- WHAT TO PRODUCE
Give every entry below again, exactly as written, and skip the images.

- SUPPLIED DATA
::::
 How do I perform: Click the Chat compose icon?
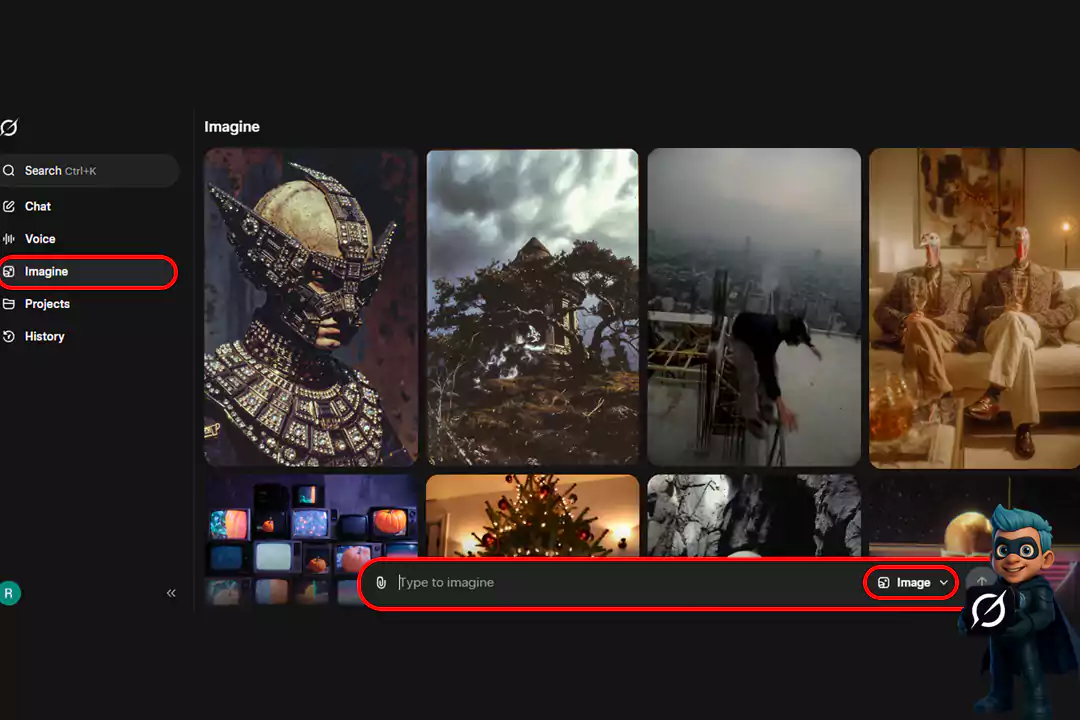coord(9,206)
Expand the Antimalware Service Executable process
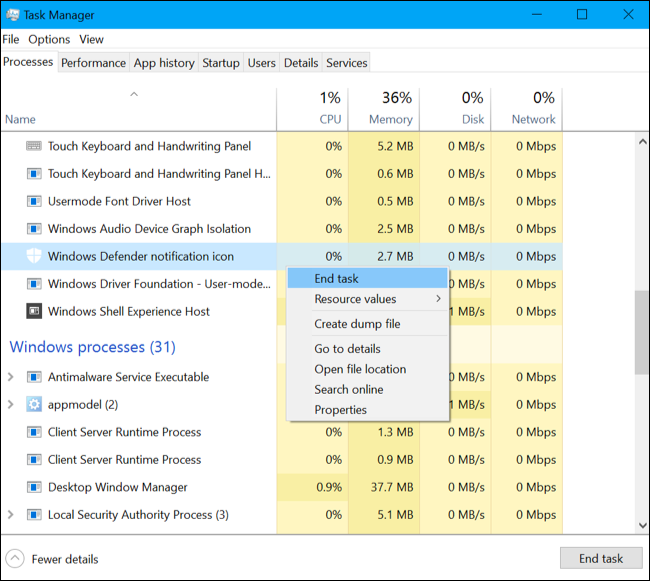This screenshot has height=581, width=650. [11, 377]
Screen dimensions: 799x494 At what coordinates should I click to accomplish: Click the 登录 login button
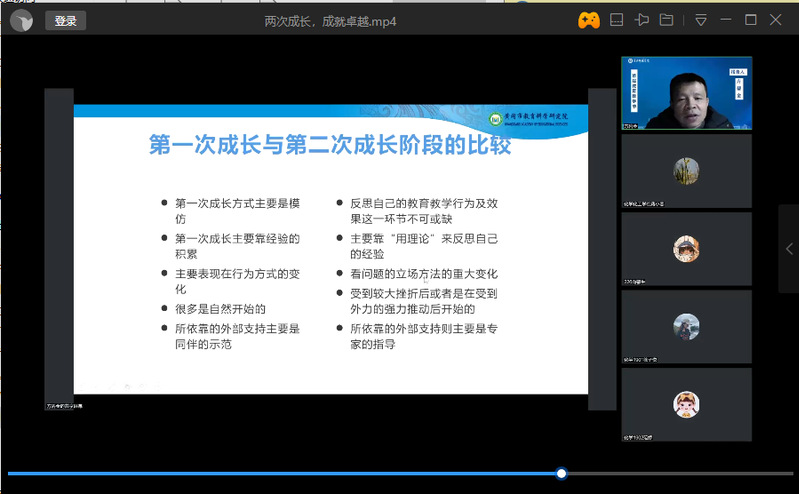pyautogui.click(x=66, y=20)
::::
- SOLUTION BELOW
 How do I perform: Click the Chat compose icon?
coord(9,206)
Expand the Antimalware Service Executable process
This screenshot has height=581, width=650. [11, 377]
Screen dimensions: 799x494 At what coordinates should I click to accomplish: Click the 登录 login button
pyautogui.click(x=66, y=20)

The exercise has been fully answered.